▶ Extrait du texte:
· · · · ·
Comment vous êtes-vous passionné pour les abeilles, quelle est leur place dans votre parcours d'écrivain ?
J'étais très ami avec le professeur Rémy Chauvin, grand spécialiste des abeilles, qui m'a beaucoup appris : leur langage, leurs façons de communiquer, la formation de leur société... On porte sur les abeilles un regard différent dès qu'on sait de quoi elles sont capables.
Le romancier que je suis découvre dans la réalité de la vie, dans l'évolution des animaux, des histoires qui défient l'imaginaire. Une abeille se souvient d'un trajet, repère la position du soleil pour se guider, transmet l'information d'un territoire à butiner à ses consœurs... Elle fait donc appel à sons sens de l'observation, sa mémoire, son horloge interne, la solidarité de groupe... C'est une histoire extraordinaire à partager, que l'on connaît d'ailleurs depuis peu de temps : quand l'éthologiste Karl von Frisch a publié les premiers travaux sur les abeilles dans les années 1930, personne ne le croyait. La preuve de la réalité de leur langage est venue du robot construit en 1992, un récit que je développe dans le livre. Cette abeille en cuivre reproduisait la danse des exploratrices qui informent leurs semblables de la direction et de la distance d'un territoire à butiner. Et les abeilles ont suivi le robot, qui a réussi à parler leur langage. Plus l'homme découvre les abeilles, plus il les trouve extraordinaires, plus il cause dans le même temps leur disparition...
· · · · ·
▶ Jeu de données:
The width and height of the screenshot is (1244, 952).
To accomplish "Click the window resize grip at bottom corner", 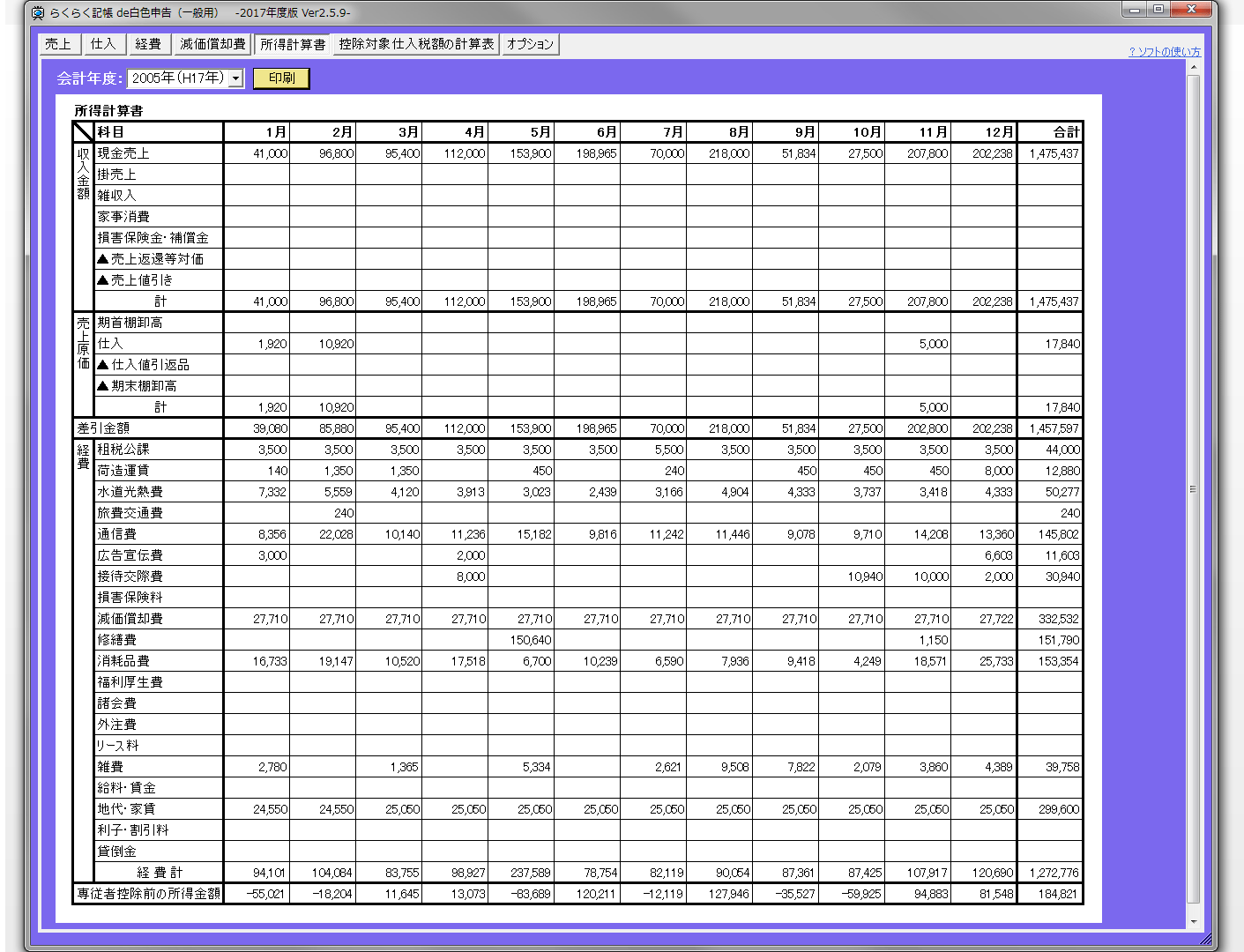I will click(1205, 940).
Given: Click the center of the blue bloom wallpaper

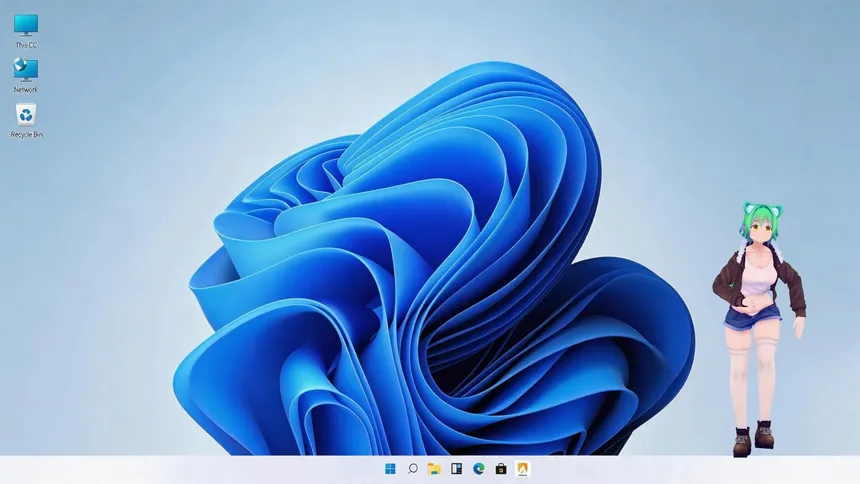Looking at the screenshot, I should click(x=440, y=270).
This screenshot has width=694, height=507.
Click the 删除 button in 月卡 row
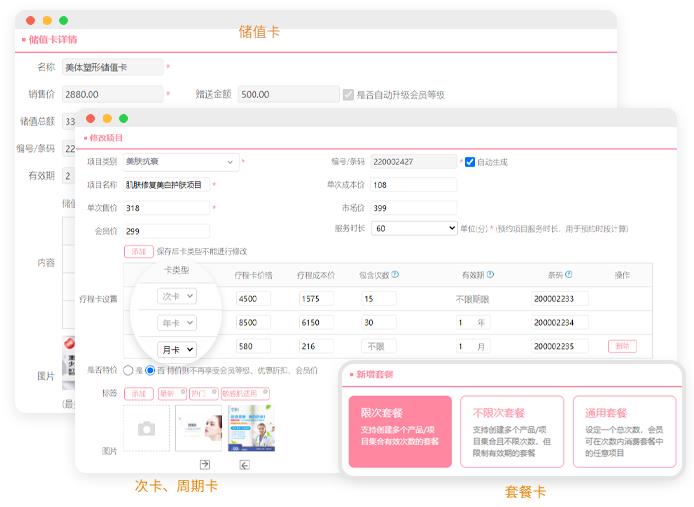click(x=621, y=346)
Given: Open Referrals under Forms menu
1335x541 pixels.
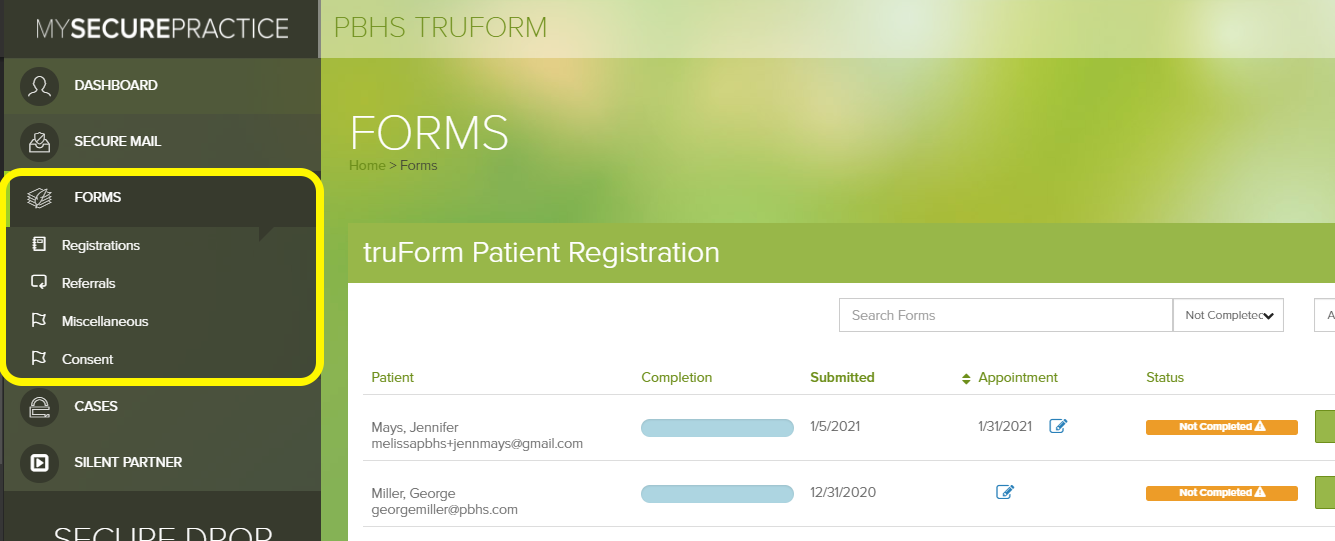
· · · · ·
▶ Consigne:
Recopiez sans rien changer le passage de l'extrait sur les abeilles qui commence par « J'étais très ami » et se poursuit jusqu'à « elles sont capables. ».

▶ Résultat attendu:
J'étais très ami avec le professeur Rémy Chauvin, grand spécialiste des abeilles, qui m'a beaucoup appris : leur langage, leurs façons de communiquer, la formation de leur société... On porte sur les abeilles un regard différent dès qu'on sait de quoi elles sont capables.